Locate each line in the records containing "screenshot". Copy it.

((

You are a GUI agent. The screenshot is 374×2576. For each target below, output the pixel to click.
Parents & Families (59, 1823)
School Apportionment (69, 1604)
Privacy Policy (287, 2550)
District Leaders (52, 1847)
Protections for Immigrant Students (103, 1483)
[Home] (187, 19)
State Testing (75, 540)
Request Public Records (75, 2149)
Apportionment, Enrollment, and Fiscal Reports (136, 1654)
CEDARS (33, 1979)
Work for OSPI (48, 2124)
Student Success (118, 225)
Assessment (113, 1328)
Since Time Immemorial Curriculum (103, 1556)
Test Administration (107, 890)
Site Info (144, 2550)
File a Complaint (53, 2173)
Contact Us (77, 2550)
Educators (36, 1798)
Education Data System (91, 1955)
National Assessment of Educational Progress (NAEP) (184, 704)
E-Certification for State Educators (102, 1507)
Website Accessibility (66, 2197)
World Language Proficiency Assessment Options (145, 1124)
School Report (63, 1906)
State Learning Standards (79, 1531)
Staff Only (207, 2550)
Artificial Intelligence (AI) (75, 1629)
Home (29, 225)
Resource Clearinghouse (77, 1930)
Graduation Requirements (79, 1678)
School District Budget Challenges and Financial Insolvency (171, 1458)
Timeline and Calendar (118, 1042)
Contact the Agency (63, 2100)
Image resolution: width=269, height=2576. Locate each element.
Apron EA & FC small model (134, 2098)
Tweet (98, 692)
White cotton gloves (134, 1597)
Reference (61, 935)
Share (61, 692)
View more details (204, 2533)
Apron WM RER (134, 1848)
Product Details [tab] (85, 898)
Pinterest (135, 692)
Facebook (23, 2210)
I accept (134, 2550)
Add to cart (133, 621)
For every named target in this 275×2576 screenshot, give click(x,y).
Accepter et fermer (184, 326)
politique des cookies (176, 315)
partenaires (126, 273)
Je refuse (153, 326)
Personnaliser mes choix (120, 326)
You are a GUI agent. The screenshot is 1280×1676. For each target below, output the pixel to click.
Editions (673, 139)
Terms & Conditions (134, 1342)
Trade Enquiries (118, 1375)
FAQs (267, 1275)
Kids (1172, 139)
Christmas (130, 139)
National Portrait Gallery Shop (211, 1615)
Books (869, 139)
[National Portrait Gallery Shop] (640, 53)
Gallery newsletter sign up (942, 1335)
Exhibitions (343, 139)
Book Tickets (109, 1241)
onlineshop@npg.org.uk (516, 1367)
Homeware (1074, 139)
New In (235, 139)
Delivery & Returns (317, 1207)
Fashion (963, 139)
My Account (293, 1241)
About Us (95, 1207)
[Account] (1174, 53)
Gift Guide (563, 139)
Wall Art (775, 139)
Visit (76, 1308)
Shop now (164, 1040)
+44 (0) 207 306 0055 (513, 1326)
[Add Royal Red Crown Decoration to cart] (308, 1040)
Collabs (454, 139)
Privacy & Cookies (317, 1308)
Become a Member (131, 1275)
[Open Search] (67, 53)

))

■ RESPONSE TO THE TASK ■
You are a GUI agent. The screenshot is 374×2576. For each target below, output the pixel to click.
For every named target in this 275×2576 screenshot, give click(x,y).
You are a GUI agent. The screenshot is 1280×1676. For each target below, output the pixel to click.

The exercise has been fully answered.